Après avoir rappelé les dispositions de l’article l’article L.242-1 du Code de la sécurité sociale dans sa version en vigueur à l’époque des faits et l’article 80 duodecies du Code général des impôts, la Cour d’appel de Dijon, dans un arrêt du 8 juin 2023, estime que :
« Il convient de distinguer les indemnités transactionnelles qui ont un caractère salarial de celles qui ont un caractère indemnitaire. Ainsi, celles qui ont un caractère salarial sont assujetties à cotisations sociales. En revanche, si l’employeur prouve le caractère indemnitaire des indemnités transactionnelles versées, elles peuvent être exclues de manière globale de l’assiette des cotisations sociales. En cas de contentieux, il revient donc au juge d’analyser la transaction afin de faire ressortir la commune intention précise des parties et d’en déduire le caractère indemnitaire ou salarial des sommes concernées. Il incombe à l’employeur d’apporter la preuve du caractère indemnitaire des indemnités transactionnelles. Seule cette démonstration peut lui permettre d’exclure les sommes concernées de l’assiette des cotisations.

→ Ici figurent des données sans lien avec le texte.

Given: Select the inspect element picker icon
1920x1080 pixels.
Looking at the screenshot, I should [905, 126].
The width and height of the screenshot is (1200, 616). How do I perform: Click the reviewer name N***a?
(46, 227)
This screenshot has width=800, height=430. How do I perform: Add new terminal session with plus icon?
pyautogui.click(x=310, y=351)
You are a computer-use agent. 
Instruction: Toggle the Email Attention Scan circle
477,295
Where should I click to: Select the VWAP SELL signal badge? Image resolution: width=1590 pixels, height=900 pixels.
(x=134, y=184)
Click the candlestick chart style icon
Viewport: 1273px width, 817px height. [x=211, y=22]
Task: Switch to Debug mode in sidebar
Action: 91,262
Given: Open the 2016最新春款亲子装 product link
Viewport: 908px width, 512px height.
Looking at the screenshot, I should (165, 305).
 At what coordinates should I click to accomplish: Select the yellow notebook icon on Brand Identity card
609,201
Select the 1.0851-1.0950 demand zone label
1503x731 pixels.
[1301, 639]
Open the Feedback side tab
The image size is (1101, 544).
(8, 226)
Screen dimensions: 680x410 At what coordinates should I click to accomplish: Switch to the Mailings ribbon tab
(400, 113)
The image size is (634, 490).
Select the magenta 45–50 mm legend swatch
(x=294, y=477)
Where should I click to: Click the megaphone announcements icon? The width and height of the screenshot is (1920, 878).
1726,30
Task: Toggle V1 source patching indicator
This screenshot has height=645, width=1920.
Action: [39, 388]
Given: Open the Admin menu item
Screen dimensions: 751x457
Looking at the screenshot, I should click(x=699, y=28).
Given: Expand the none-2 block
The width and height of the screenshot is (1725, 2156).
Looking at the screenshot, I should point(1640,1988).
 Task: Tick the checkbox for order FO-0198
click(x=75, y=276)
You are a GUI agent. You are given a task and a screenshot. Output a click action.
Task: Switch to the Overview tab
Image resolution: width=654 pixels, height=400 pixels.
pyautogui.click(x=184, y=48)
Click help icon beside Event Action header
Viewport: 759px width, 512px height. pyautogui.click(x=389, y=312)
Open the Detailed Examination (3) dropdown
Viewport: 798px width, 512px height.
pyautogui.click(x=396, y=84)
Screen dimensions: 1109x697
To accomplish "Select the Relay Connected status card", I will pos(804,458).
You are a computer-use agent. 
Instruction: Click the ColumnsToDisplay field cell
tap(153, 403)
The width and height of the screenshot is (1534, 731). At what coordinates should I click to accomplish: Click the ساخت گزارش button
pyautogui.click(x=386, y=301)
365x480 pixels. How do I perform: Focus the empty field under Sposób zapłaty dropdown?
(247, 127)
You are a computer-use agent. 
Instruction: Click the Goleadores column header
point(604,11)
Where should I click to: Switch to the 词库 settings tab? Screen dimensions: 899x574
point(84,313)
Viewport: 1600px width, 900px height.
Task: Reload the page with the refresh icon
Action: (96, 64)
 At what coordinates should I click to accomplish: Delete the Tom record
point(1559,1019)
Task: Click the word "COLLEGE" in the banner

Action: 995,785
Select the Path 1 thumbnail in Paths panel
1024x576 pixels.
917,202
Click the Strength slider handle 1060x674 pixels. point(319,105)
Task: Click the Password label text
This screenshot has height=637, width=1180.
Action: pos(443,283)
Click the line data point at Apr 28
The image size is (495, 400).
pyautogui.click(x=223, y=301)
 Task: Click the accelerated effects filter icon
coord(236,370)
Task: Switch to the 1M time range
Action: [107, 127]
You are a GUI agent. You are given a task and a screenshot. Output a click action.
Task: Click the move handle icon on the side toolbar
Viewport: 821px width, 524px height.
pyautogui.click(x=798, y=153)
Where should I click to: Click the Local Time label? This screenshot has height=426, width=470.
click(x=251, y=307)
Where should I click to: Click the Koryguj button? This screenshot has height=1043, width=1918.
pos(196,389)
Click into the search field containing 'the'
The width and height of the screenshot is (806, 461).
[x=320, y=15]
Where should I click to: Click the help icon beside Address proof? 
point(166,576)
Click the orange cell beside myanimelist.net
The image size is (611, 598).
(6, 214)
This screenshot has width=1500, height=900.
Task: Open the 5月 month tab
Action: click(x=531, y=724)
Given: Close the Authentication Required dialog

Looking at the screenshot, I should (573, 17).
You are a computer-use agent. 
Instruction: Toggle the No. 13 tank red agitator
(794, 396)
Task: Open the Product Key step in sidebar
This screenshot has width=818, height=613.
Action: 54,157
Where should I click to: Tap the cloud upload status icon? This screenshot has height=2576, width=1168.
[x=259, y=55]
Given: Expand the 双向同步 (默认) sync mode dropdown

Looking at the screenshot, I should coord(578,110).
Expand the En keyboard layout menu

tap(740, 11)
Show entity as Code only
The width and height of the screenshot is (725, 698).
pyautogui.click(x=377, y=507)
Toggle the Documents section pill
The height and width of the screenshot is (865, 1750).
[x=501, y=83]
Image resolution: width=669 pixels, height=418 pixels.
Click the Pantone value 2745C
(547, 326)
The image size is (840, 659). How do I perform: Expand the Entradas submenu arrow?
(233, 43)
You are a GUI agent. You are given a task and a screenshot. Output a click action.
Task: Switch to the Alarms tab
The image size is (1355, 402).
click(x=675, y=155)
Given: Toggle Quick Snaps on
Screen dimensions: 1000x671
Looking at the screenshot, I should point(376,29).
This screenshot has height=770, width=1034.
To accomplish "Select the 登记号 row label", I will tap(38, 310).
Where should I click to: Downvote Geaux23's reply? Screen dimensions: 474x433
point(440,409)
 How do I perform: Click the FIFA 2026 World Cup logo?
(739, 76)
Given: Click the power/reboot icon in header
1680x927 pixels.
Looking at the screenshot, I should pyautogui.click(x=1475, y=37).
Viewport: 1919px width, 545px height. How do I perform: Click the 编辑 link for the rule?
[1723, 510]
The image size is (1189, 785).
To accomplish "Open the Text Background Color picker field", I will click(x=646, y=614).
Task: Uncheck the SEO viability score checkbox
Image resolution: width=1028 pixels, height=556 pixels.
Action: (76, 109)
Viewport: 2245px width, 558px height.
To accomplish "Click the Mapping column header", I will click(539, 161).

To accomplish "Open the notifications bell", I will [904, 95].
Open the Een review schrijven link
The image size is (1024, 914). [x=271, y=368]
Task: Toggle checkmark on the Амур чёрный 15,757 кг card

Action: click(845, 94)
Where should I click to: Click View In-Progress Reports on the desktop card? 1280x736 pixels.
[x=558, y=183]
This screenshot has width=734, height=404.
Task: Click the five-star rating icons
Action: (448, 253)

Les premiers juges ont estimé que la société démontrait que l’indemnité transactionnelle avait un fondement exclusivement indemnitaire, et n’entrait pas dans l’assiette des cotisations sociales.
A la lecture de la lettre en date du 26 février 2013 du salarié, M.[O], il est clairement établi que la volonté des parties est d’allouer une indemnité pour le préjudice de perte d’emploi de M.[O] et donc la société justifie du caractère indemnitaire en raison du préjudice subi par le salarié.
Le redressement opéré à ce titre n’est pas fondé.
Le jugement sera donc confirmé sur ce chef » (CA DIJON, Chambre sociale, 8 juin 2023, n°21/00243).
La décision est intéressante (déprimante ?) à plusieurs titres.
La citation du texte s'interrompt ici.